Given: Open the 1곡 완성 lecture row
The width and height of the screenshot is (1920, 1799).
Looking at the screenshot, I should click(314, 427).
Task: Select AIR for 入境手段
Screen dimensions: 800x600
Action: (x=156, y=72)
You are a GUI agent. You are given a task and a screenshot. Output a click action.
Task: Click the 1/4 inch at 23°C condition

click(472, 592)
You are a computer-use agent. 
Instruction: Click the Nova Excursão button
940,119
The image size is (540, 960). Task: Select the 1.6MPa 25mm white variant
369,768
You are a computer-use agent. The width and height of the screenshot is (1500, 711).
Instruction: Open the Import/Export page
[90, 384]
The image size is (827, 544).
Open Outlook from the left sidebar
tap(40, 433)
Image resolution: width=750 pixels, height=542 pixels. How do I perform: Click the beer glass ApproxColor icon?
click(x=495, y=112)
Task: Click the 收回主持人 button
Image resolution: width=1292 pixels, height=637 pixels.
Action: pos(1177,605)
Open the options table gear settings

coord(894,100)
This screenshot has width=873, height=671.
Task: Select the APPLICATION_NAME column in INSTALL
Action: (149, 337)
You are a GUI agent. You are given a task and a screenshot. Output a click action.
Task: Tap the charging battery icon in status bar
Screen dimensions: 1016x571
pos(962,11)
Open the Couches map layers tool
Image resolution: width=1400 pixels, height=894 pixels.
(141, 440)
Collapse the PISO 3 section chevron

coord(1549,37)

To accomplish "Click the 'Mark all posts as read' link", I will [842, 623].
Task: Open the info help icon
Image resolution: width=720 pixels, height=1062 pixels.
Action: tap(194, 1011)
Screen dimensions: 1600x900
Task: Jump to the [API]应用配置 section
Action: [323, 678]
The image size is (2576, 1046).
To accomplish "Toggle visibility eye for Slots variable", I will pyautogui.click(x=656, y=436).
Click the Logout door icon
┄┄┄┄┄┄┄┄┄┄
◆ Exercise
Format every line of the records above as a JSON list of strings, one string per line, leaving out blank lines.

◆ Answer to this task
[
  "Given: Open the 1곡 완성 lecture row",
  "The width and height of the screenshot is (1920, 1799).",
  "Looking at the screenshot, I should click(314, 427).",
  "Task: Select AIR for 入境手段",
  "Screen dimensions: 800x600",
  "Action: (x=156, y=72)",
  "You are a GUI agent. You are given a task and a screenshot. Output a click action.",
  "Task: Click the 1/4 inch at 23°C condition",
  "click(472, 592)",
  "You are a computer-use agent. ",
  "Instruction: Click the Nova Excursão button",
  "940,119",
  "The image size is (540, 960). Task: Select the 1.6MPa 25mm white variant",
  "369,768",
  "You are a computer-use agent. The width and height of the screenshot is (1500, 711).",
  "Instruction: Open the Import/Export page",
  "[90, 384]",
  "The image size is (827, 544).",
  "Open Outlook from the left sidebar",
  "tap(40, 433)",
  "Image resolution: width=750 pixels, height=542 pixels. How do I perform: Click the beer glass ApproxColor icon?",
  "click(x=495, y=112)",
  "Task: Click the 收回主持人 button",
  "Image resolution: width=1292 pixels, height=637 pixels.",
  "Action: pos(1177,605)",
  "Open the options table gear settings",
  "coord(894,100)",
  "This screenshot has width=873, height=671.",
  "Task: Select the APPLICATION_NAME column in INSTALL",
  "Action: (149, 337)",
  "You are a GUI agent. You are given a task and a screenshot. Output a click action.",
  "Task: Tap the charging battery icon in status bar",
  "Screen dimensions: 1016x571",
  "pos(962,11)",
  "Open the Couches map layers tool",
  "Image resolution: width=1400 pixels, height=894 pixels.",
  "(141, 440)",
  "Collapse the PISO 3 section chevron",
  "coord(1549,37)",
  "To accomplish \"Click the 'Mark all posts as read' link\", I will [842, 623].",
  "Task: Open the info help icon",
  "Image resolution: width=720 pixels, height=1062 pixels.",
  "Action: tap(194, 1011)",
  "Screen dimensions: 1600x900",
  "Task: Jump to the [API]应用配置 section",
  "Action: [323, 678]",
  "The image size is (2576, 1046).",
  "To accomplish \"Toggle visibility eye for Slots variable\", I will pyautogui.click(x=656, y=436).",
  "Click the Logout door icon"
]